Instead, we’ve paid with our data. We’ve paid with our consumer profiles, locations, friend lists and more. It’s a payment that, in many ways, we never see. We don’t always recognize the tailor-made ads popping up in our feeds. Instead, it takes a cultural shock, like this Cambridge Analytica scandal, for people to realize what we’ve given up.
Per a class assignment, I’m supposed to analyze Zuckerberg’s apology here. On first read, it sounds great. He explains the timeline, takes responsibility as a leader, points out the changes Facebook has made, all of it. Seems fine, right?
Except he never says I’m sorry.
He never really apologizes, or even pretends it’s an apology. Instead, it’s presented as merely an update. While acknowledging that Facebook made mistakes, he doesn’t specify what they were. He admits that there’s a breach of trust between Facebook and its users, but he doesn’t say it’s Facebook’s fault. Instead he simply says he wants to fix it.
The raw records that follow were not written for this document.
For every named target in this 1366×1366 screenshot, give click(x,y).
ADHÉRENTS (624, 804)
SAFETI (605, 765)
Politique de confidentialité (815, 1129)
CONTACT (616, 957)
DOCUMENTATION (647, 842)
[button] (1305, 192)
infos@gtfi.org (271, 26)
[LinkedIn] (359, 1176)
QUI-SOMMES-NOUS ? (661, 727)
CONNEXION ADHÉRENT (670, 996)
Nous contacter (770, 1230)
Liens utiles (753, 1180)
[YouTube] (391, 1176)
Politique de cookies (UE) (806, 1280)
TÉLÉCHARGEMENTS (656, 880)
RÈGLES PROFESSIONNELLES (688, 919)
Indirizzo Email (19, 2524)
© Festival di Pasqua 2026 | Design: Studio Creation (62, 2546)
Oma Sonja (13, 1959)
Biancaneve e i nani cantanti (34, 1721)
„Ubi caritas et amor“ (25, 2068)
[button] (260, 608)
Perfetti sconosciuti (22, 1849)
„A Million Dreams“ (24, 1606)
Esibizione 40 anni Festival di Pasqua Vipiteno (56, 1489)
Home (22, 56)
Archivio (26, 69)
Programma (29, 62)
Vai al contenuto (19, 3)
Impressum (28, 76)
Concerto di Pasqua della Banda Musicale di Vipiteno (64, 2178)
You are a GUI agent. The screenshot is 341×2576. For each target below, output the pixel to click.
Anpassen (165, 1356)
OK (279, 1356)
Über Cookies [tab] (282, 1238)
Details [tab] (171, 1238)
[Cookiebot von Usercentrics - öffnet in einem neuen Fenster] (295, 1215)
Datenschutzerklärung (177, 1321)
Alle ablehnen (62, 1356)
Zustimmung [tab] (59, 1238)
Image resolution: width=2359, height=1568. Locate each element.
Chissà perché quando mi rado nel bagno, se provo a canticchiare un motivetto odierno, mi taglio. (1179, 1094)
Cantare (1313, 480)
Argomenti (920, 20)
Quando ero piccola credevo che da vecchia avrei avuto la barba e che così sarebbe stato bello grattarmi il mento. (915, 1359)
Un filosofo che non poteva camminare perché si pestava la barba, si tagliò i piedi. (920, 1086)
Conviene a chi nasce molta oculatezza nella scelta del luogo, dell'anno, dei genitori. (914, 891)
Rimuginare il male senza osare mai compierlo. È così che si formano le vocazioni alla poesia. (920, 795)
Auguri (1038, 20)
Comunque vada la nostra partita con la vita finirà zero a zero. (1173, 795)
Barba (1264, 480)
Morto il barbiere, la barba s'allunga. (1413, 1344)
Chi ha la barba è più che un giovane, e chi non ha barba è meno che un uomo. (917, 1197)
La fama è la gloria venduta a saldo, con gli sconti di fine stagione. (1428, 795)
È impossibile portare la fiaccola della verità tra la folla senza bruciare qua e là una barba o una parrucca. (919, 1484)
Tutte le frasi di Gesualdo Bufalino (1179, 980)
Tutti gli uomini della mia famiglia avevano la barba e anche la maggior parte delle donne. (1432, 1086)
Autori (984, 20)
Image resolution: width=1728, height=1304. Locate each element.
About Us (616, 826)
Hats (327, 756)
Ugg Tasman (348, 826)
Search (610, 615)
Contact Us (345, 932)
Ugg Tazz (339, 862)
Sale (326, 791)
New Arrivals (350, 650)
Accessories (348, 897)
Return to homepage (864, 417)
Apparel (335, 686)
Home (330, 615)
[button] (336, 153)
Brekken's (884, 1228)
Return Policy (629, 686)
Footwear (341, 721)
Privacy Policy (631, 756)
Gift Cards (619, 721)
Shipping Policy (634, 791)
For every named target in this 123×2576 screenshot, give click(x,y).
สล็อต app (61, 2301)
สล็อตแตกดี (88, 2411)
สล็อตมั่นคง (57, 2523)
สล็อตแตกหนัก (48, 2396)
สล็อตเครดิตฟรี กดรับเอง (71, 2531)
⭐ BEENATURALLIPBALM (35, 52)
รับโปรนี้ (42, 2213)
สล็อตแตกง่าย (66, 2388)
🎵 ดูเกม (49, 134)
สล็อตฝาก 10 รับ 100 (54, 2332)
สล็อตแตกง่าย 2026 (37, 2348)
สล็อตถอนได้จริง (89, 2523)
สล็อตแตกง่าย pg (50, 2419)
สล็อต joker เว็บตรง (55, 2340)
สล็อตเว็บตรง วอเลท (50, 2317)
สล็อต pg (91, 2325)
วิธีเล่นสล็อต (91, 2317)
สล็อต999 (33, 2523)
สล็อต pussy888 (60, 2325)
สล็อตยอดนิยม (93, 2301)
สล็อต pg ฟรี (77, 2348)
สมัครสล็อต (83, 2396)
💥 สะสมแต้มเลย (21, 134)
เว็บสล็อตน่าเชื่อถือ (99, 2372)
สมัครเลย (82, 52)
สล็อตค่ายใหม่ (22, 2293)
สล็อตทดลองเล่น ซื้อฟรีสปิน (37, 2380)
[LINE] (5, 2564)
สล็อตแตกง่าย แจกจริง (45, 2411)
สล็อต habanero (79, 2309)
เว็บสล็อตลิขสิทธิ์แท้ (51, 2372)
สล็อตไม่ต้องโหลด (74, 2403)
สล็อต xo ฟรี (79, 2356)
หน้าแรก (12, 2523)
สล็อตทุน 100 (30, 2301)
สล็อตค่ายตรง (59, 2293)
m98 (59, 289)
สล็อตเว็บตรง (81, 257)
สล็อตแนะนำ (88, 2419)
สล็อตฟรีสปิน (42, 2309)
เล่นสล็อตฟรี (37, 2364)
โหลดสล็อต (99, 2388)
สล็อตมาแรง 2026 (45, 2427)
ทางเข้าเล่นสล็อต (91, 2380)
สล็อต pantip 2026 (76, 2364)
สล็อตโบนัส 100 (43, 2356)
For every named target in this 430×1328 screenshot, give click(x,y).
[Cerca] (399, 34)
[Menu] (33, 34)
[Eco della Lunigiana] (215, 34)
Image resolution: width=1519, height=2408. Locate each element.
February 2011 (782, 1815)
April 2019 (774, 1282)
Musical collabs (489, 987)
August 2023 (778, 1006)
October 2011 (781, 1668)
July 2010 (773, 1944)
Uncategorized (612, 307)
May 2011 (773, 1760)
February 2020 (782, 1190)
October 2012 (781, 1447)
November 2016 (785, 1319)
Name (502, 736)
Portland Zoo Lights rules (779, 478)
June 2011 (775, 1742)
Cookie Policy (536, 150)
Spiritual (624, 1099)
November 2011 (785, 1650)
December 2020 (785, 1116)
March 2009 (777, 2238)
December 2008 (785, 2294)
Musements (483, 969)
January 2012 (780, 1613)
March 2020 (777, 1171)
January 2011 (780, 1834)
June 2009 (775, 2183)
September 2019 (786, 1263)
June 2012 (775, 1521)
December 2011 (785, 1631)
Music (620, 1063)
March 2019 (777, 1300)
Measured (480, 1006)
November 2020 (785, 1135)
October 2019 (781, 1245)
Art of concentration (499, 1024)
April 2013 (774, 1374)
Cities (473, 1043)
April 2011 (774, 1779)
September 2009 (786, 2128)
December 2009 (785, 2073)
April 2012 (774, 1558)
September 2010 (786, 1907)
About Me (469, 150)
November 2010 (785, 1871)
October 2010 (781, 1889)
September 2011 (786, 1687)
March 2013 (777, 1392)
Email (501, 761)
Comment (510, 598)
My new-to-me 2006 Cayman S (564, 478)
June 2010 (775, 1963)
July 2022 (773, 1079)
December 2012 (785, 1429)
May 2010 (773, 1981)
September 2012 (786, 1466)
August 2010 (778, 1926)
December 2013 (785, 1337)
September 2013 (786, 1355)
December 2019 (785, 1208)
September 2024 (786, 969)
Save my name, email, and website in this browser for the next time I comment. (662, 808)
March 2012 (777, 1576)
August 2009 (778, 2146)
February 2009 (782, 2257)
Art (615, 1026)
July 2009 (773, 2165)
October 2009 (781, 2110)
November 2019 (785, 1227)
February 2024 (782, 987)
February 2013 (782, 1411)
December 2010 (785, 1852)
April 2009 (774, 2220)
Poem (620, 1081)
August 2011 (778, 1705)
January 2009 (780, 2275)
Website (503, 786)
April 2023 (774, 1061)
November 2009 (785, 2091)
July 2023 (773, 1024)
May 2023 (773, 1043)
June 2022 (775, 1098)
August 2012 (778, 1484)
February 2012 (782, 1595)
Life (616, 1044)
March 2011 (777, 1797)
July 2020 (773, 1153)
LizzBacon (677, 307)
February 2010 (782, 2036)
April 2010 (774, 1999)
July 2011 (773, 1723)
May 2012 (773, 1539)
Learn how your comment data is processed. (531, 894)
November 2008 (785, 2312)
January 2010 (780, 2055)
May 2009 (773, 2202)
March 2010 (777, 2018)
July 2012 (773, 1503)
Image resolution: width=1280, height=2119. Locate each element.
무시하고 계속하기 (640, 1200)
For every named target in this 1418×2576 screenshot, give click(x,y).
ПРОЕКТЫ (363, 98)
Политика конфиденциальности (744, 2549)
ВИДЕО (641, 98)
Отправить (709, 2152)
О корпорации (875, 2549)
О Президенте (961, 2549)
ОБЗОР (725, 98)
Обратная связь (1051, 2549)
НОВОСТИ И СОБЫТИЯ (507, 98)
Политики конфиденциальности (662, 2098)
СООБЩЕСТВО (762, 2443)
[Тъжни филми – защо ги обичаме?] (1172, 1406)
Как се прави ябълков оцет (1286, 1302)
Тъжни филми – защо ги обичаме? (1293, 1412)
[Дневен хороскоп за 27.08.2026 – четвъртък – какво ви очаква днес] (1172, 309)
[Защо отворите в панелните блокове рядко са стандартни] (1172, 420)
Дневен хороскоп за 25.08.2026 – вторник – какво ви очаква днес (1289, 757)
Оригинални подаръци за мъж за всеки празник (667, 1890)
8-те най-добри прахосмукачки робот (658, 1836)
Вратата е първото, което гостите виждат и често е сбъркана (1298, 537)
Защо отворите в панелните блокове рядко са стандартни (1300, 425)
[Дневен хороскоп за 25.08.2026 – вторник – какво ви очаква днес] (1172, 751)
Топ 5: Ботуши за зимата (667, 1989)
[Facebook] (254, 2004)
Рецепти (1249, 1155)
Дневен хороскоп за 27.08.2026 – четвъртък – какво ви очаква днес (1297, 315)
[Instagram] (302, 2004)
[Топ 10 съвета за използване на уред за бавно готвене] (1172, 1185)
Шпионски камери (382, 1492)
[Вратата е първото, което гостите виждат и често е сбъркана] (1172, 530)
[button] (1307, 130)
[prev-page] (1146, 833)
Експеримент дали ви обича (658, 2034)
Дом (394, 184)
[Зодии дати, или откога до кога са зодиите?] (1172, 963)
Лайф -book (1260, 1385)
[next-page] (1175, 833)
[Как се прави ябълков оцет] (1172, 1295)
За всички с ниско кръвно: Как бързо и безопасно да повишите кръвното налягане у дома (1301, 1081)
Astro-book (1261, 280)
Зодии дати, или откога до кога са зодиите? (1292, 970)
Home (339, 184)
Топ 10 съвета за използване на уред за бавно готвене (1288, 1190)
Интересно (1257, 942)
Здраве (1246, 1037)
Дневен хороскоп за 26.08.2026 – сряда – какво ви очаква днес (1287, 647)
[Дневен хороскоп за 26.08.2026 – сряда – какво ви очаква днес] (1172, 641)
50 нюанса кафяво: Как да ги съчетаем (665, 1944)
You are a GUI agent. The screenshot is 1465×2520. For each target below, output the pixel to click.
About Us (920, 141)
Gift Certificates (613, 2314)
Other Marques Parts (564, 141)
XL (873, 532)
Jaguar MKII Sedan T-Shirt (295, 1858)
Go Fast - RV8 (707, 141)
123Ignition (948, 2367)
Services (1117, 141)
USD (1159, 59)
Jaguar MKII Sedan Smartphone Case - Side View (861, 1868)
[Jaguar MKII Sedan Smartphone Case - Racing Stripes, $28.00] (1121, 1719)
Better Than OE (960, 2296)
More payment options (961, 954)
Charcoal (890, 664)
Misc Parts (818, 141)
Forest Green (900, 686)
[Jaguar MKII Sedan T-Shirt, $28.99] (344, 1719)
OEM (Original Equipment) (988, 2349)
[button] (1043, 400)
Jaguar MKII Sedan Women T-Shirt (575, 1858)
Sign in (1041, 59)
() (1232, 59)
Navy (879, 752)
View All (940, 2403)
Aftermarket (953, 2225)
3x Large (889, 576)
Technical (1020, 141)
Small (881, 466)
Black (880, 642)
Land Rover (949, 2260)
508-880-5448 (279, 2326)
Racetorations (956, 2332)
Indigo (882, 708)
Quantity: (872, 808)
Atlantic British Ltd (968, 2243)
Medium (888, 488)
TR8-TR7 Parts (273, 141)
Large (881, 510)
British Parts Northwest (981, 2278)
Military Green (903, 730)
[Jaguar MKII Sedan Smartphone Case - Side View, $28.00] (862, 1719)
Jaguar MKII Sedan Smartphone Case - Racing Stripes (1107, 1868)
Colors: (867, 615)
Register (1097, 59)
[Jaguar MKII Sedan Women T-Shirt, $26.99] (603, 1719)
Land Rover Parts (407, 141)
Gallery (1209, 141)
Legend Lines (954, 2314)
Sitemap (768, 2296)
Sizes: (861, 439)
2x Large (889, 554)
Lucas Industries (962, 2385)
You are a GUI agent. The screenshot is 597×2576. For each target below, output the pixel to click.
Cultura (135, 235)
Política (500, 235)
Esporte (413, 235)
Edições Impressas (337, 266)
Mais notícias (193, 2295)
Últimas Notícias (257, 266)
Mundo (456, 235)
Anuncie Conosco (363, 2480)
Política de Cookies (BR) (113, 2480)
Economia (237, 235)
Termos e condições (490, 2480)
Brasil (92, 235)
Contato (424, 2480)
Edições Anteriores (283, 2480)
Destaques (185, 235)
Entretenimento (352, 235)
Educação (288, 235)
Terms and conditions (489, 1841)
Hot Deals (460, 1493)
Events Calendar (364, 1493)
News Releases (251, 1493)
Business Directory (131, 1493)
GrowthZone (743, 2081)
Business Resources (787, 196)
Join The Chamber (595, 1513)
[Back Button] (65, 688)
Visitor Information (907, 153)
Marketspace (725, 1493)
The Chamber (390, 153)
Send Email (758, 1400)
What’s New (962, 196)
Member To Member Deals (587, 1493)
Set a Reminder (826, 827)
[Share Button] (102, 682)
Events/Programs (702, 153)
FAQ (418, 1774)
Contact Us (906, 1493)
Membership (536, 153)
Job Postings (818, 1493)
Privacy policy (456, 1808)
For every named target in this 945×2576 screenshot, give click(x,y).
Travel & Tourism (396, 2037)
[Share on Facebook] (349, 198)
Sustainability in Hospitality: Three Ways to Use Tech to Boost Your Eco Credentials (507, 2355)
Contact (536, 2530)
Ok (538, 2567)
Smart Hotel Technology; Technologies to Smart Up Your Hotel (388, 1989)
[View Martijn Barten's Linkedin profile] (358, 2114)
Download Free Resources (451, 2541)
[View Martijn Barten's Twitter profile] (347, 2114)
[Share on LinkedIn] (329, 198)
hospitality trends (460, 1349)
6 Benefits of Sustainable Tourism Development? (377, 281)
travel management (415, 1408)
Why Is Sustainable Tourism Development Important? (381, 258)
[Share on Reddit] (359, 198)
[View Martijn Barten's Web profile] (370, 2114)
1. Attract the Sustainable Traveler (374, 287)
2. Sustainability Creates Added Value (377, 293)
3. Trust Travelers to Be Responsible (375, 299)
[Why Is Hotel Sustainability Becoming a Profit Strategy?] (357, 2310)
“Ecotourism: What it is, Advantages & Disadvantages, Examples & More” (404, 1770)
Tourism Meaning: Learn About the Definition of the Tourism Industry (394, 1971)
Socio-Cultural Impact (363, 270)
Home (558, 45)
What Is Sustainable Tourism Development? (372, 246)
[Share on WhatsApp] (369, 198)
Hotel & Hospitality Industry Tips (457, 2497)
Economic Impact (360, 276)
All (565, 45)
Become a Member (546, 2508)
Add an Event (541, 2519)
While I don’t know the legal situation (maybe he has a bigger reason for not admitting that Facebook’s privacy policies were too weak?), the apology rings hollow. He does well to point out the steps Facebook is taking to fix the issue (and the ones they’ve already taken), but without him taking more responsibility and expressing remorse at his own company’s actions, it’s not an apology.
There’s a quote that’s been floating around the internet for a while that I feel is particularly relevant here:
“If you’re not paying for something, you’re not the customer; you’re the product being sold.”